Arctic warms; Philly cools

While cold air poured into North America, frozen northland wasn’t so frozen.

Temperatures over the Arctic Ocean between Norway and the North Pole were about 11 degrees above normal in February, according to the NASA satellite data released this afternoon.

Meanwhile, parts of North America, including Philadelphia, where official readings for the month were 3.6 degrees below normal, shivered.

As we've said, global warming is not a spectator sport, and month-to-month and inter-annual changes generally have been incremental.

Given the small degree of changes, it makes sense that if one part of the planet is unusually cold, it must be unusually warm somewhere else.
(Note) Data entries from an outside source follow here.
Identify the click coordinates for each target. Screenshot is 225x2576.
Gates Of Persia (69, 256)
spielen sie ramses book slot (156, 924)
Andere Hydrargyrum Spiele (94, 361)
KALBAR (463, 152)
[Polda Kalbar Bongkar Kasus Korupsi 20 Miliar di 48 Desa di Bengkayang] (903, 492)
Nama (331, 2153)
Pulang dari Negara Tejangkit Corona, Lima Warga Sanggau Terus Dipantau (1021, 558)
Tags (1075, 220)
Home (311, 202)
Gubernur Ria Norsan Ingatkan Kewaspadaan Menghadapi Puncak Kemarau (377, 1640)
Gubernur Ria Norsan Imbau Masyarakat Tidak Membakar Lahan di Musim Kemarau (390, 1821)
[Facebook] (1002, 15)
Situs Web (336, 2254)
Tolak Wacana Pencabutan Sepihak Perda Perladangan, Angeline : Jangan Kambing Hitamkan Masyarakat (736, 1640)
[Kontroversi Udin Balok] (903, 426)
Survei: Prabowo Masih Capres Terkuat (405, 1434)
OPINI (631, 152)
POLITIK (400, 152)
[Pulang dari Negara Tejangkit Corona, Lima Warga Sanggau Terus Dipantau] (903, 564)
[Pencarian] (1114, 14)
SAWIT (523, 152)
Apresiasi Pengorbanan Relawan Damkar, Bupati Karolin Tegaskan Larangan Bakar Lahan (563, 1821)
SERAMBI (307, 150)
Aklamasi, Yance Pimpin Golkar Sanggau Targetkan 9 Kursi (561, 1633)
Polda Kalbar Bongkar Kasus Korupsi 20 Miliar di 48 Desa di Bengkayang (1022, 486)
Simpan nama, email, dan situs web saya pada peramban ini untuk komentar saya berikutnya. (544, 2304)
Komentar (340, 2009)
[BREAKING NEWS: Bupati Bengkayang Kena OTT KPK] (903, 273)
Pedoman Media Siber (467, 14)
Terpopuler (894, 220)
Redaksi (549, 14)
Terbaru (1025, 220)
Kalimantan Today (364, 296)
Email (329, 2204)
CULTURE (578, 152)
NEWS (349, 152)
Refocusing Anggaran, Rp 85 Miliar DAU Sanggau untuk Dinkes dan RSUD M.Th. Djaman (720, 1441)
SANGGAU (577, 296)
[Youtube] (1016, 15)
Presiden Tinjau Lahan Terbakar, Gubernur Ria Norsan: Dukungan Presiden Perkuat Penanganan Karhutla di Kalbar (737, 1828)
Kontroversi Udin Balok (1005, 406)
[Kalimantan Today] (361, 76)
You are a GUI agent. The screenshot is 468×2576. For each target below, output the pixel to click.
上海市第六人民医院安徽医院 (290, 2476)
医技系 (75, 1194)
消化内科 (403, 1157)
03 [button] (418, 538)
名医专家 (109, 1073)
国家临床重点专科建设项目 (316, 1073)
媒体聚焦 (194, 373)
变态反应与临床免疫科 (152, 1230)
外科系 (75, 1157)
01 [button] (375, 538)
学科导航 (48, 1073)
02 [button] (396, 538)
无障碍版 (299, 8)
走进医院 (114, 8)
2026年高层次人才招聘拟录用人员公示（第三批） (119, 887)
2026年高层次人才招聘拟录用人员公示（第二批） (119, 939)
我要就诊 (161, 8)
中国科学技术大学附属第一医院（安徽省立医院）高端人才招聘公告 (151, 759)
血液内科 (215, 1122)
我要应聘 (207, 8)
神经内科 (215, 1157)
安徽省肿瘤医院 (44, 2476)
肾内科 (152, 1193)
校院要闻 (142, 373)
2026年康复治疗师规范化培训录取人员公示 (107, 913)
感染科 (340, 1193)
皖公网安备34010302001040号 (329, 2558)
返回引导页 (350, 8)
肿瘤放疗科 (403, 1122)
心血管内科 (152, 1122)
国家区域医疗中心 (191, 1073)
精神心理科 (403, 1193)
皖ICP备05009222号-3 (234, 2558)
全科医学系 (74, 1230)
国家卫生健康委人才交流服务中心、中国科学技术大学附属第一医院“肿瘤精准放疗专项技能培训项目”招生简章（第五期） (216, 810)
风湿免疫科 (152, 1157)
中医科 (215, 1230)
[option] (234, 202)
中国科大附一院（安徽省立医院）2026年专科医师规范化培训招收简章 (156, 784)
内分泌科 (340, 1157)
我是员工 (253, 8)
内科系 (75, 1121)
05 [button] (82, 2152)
Overall global temperatures were 0.31 degrees Fahrenheit  above the 30-year "normals," according to John Christy at the University of Alabama, a keeper of the satellite data.

That deviation isn't much different from January's 0.30.

Overall, he said, the warming trend in the satellite dataset, dating to November 1978, is about 0.25 degrees Fahrenheit per decade.

That is similar to the rate calculated by the National Climate Data Center's analysis of surface stations. The NCDC records date to 1880, and the annual change in either direction has never exceeded 0.5 degrees Fahrenheit.

Locally, we are about to experience a warming trend of our own. After a cold day tomorrow, with temperatures struggling to get past freezing, a march to normality begins.

Temperatures are heading in to the low 50s by Saturday.